Campaigners have written an Open Letter to the Ministerial Oversight Group on DNACPR (Do Not Attempt Cardiopulmonary Resuscitation) asking why they have failed to include people with learning disabilities in their discussion group.
The letter was written by the Stop People Dying Too Young group – a group of self-advocates and family carers who represent the interests of people with a learning disability, autistic people, and families – and has been supported by Learning Disability England, the British Institute of Human Rights, Inclusion North and Difference North East.

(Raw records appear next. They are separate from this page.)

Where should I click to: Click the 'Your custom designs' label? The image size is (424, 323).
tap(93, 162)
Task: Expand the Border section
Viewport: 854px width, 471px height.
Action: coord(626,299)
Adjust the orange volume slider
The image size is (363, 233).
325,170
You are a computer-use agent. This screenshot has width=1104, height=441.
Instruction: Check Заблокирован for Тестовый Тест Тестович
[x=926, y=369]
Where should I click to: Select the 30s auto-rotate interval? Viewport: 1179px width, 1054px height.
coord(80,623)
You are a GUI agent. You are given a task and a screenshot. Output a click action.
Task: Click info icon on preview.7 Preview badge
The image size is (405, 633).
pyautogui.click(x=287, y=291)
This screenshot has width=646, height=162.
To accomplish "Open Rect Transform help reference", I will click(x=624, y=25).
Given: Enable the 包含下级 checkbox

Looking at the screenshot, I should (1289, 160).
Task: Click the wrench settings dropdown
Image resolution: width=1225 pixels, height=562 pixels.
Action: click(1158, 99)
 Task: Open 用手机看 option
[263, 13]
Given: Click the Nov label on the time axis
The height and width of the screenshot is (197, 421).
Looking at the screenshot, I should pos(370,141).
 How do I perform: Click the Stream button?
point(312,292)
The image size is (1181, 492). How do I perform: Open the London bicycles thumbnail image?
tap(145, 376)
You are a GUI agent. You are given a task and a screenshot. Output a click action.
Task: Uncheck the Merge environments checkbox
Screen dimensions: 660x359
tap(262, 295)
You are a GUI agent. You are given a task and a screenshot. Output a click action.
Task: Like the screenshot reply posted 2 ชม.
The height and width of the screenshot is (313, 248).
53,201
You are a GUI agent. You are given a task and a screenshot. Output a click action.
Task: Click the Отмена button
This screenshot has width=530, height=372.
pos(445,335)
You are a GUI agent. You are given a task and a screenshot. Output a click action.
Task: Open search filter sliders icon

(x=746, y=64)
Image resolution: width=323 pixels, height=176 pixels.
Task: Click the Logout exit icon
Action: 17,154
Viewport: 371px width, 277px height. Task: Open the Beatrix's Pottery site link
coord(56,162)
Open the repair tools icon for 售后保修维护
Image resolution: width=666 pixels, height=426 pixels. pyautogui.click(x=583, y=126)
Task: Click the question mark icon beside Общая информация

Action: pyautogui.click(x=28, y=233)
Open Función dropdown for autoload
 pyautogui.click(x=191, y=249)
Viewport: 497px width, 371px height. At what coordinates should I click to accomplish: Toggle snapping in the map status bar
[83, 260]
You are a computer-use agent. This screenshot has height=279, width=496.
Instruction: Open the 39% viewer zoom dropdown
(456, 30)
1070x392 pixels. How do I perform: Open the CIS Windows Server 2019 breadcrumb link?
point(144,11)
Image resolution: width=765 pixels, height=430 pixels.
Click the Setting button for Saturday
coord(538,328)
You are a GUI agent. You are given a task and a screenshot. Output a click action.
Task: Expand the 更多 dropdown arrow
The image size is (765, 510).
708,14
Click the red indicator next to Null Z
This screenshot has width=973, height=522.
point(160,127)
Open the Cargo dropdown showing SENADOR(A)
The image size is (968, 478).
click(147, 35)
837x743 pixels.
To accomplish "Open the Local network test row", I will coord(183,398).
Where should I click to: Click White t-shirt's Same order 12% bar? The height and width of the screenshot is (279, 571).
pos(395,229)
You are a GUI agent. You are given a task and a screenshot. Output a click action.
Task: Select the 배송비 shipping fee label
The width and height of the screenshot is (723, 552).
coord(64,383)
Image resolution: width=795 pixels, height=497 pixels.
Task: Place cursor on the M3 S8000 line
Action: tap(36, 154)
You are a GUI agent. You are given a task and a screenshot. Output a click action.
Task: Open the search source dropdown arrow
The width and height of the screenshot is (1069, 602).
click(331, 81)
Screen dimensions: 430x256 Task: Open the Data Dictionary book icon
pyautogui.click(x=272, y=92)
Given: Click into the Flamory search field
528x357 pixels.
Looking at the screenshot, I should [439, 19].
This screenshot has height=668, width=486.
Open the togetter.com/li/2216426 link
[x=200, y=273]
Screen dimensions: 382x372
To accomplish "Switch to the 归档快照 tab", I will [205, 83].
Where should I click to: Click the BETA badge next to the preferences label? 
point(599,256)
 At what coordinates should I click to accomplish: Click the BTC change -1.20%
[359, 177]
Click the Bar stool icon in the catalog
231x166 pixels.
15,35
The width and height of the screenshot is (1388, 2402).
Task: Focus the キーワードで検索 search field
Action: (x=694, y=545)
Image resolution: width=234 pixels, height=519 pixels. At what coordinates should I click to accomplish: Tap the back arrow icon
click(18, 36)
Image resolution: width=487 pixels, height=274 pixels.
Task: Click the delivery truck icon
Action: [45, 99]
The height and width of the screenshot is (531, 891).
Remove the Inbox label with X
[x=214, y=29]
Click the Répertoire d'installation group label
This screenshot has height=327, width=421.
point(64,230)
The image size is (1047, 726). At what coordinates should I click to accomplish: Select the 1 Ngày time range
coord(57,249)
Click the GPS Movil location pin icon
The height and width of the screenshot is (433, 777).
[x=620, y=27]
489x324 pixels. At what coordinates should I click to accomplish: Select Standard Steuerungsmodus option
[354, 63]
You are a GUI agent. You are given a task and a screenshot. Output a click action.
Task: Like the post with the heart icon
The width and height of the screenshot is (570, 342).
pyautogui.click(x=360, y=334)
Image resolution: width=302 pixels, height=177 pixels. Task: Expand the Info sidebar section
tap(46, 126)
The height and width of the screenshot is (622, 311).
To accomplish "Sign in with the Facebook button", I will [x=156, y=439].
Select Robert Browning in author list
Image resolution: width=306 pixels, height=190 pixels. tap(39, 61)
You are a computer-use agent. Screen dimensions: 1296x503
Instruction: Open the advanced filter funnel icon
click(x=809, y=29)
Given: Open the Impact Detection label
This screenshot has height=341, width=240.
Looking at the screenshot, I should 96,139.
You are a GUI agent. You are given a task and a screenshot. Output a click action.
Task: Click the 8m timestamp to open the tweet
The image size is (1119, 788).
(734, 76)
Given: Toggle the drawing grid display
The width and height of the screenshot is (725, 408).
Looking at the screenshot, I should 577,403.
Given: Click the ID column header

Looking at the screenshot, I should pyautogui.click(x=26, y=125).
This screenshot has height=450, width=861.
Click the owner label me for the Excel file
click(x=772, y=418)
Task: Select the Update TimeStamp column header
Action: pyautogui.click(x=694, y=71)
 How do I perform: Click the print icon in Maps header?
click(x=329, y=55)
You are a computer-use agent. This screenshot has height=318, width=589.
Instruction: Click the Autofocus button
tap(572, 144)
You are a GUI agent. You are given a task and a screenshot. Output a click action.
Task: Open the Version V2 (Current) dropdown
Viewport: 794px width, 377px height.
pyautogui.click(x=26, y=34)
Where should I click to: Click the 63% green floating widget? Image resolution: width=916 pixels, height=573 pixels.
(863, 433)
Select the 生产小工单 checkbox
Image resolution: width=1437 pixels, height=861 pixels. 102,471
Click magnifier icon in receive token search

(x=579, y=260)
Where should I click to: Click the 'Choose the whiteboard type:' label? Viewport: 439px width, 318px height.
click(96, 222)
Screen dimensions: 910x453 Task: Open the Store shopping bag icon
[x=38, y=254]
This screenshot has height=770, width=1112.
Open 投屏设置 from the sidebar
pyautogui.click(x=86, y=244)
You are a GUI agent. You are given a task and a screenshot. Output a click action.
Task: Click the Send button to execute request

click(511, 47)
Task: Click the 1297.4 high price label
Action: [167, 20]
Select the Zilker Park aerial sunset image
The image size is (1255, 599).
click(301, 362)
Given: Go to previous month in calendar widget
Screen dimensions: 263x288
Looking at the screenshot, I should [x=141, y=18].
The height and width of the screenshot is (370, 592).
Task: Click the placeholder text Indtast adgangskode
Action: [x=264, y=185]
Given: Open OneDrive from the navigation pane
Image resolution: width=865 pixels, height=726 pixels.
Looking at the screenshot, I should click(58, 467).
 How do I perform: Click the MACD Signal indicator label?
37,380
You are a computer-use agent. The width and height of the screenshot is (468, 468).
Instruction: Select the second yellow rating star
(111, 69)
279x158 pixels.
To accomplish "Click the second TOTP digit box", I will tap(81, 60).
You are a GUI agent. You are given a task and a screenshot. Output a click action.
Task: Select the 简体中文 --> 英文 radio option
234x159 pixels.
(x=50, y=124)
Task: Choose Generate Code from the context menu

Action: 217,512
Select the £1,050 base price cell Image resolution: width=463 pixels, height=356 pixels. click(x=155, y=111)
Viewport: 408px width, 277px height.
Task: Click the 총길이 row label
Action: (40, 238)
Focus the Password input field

The letter says people with lived experience must be at the heart of the oversight group, which is examining why some groups of people (such as those with learning disabilities) were discriminated against during the Covid-19 pandemic around how Do Not Resuscitate orders were used.
During the pandemic, 82% of people with a learning disability who died of Covid had a Do Not Resuscitate decision, but only 69% of these Do Not Resuscitate decisions were done correctly.
The letter describes these failures as “shocking” and says unless people with lived experience are “present around the table” poor practice like this will “keep happening and will not be challenged strongly enough.”
Real involvement that "recognises expertise" of lived experience
The campaigners say that people with lived experience should have been involved from the start, and they now want the oversight group to start listening to people’s experiences.
They say it is “not good enough” that there is a group without any representation of the people directly affected by DNACPR orders, and they now want the oversight group to change the terms of reference so they include people affected.
“Unless we are involved as full group members, nothing will happen to make a big enough difference to our lives. It is both common sense and the right thing to do to work closely with people with lived experience. Otherwise things will continue to be done to people, rather than in partnership with them.
“We are asking for real involvement, where you recognise the expertise we bring as being equal to your own professional experience,” they conclude.